BEGIN Selected text
Winter, she is here, beknighting us with frozen foreheads, shrunken lungs and the most fruitful potluck season of the year. Where can’t you take a pan of potato pancakes or pancetta?
There’s the drunken office party, the non-profit get-together, school functions in the milky cafeteria and the big mama bonanza of them all: The Lesbian Potluck.
This ritual carries the most weight for me because a) I’m a dyke, b) Like many other dykes, my pal is poverty and c) I might stand a chance of getting some tail if I bring a randy rum cake.
The history of lesbian potlucks rises from necessity. It stems from ideas like the Native American pot latch or urban raise-the-rent parties; it’s an economically viable method that provides cheap and filling substance and builds social ties.
We’ve used potlucks as an addition – and sometimes exemption – to meeting in smoky bars where alcohol is the main focus. Although the premise of the potluck remains unchanged, there have been waves of evolution that effect what and why we bring what we do.
Sport dykes are almost always on the barbecue tip. Burgers and dogs (beef and bean curd), potato salad, baked beans and lots of beer and iced bevs. Not very different from a mainstream tailgate party, except that girl with a mean sidearm gets to go home with the star forward who sports a sequined jog bra.
It’s high carbs and proteins to replace the ones that have been depleted in the day’s activities and allows the camaraderie to continue.
How about a backyard get together for some ladies in Austin, Texas? Lots of barbecue here, too, but one might find a sweet selection of Jell-o molds, homemade lemonades and iced teas, fried chicken and secret recipes from the family name.
There is an equal emphasis placed on food and social fodder because of the laid back environment of such a town. Jet-set to Toronto where space is more of an issue and a great mix of different cultures intersect.
END Selected text
BEGIN Dataset extract
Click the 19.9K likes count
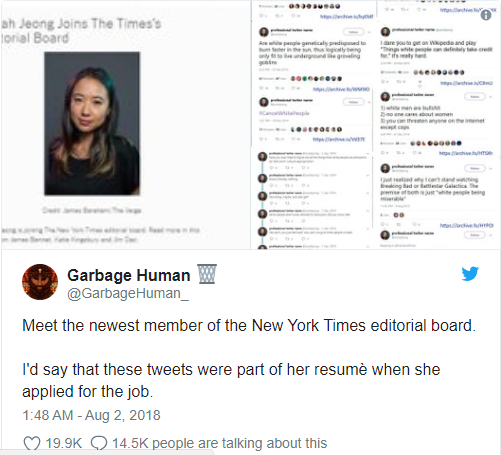Image resolution: width=501 pixels, height=455 pixels. point(63,443)
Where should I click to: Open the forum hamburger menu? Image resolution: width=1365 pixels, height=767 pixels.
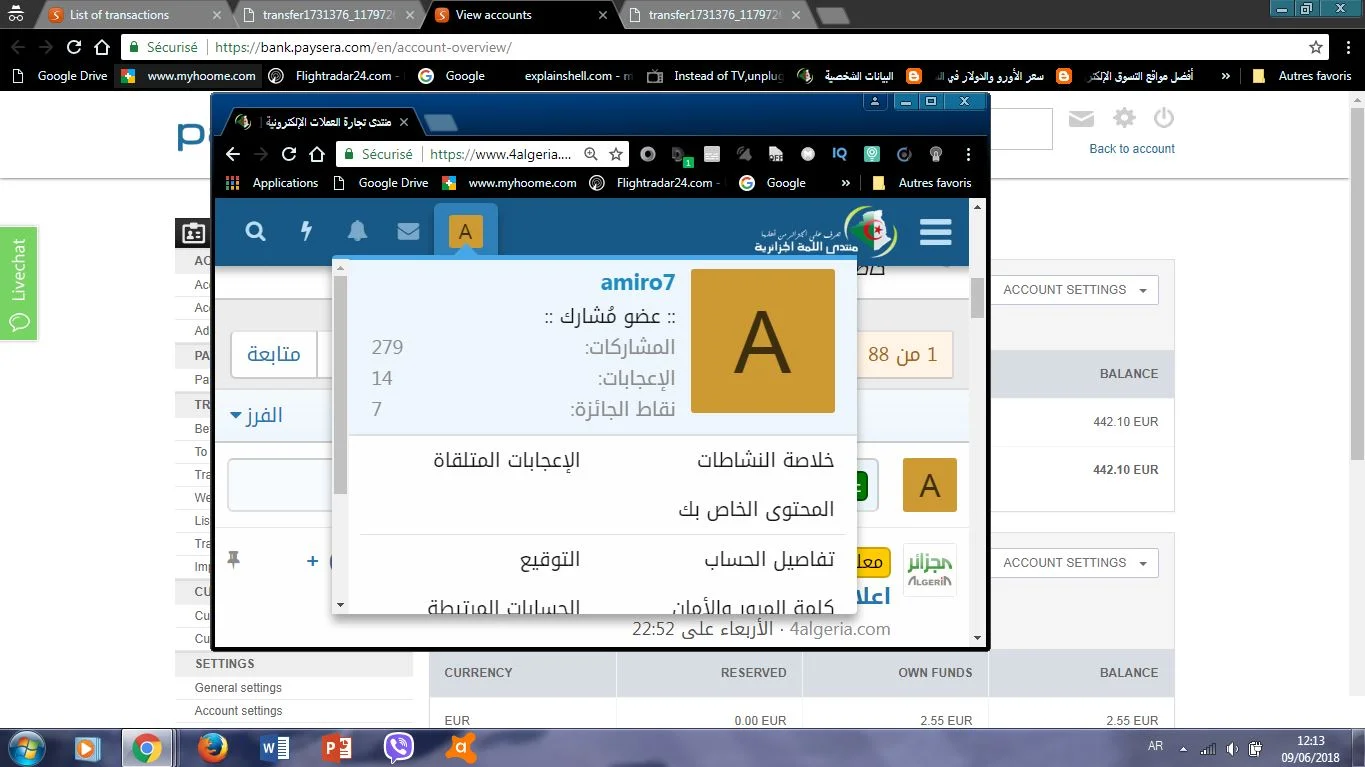(935, 232)
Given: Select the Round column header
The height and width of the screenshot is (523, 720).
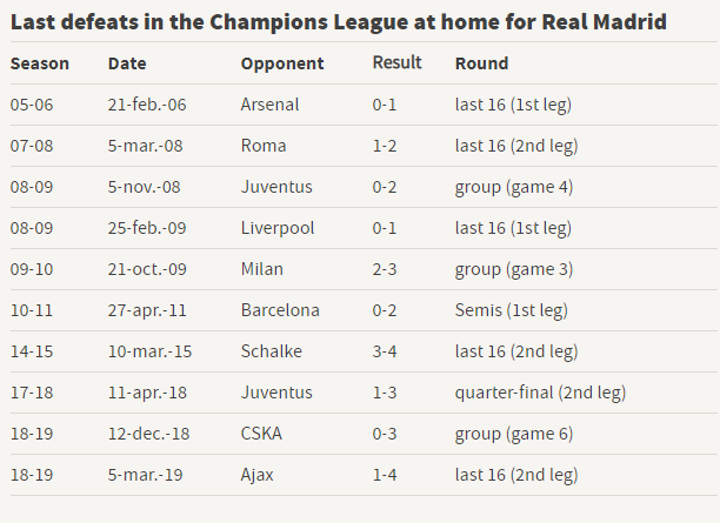Looking at the screenshot, I should click(x=481, y=63).
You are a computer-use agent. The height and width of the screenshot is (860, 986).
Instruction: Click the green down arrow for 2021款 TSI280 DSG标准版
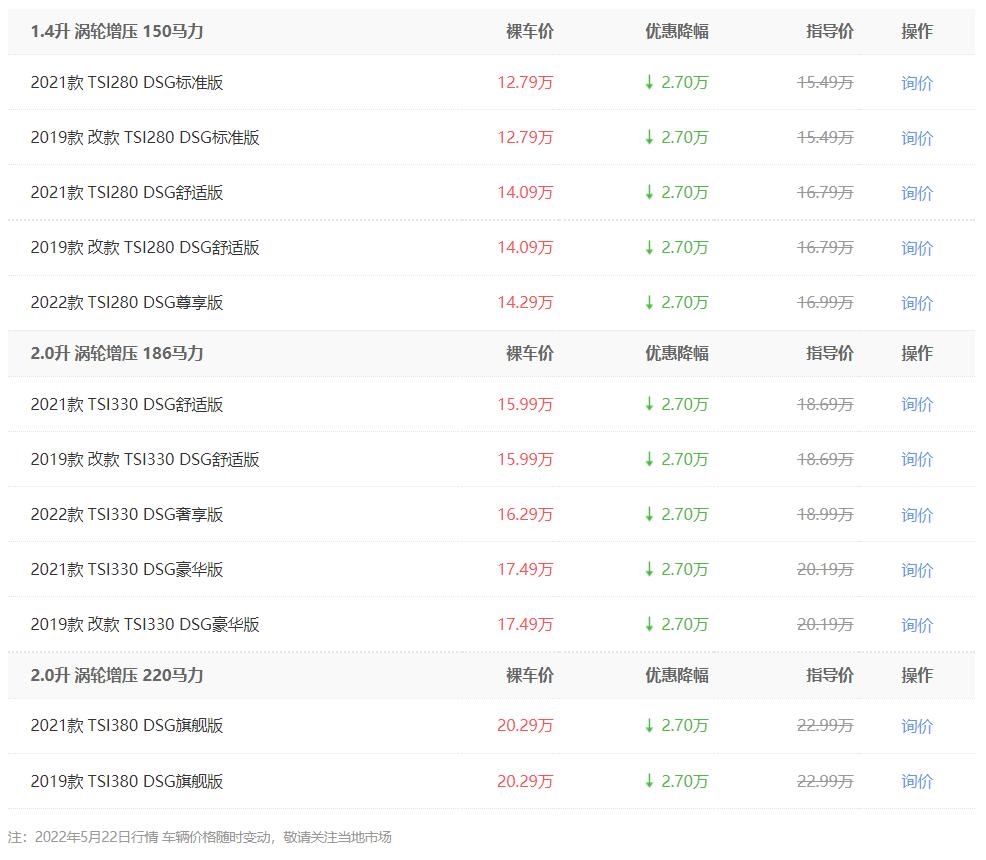click(650, 82)

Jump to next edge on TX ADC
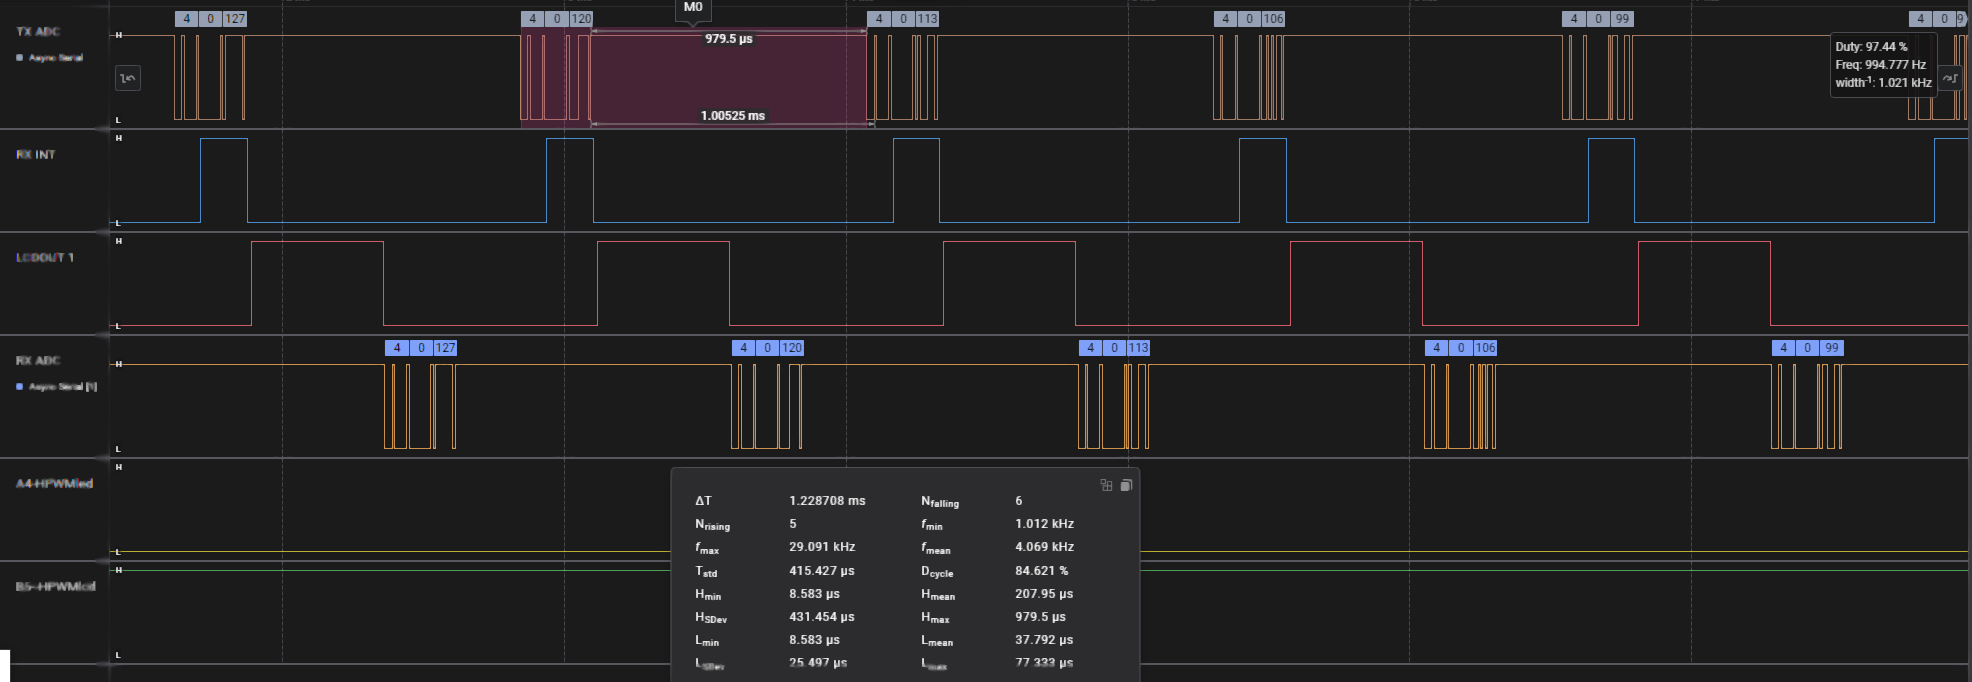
END Dataset extract
* [What to do]:
In the text on lesbian potlucks, list every gathering named in the sentence that begins "There's the drunken office party."

* [Solved problem]:
- the drunken office party
- the non-profit get-together
- school functions in the milky cafeteria
- The Lesbian Potluck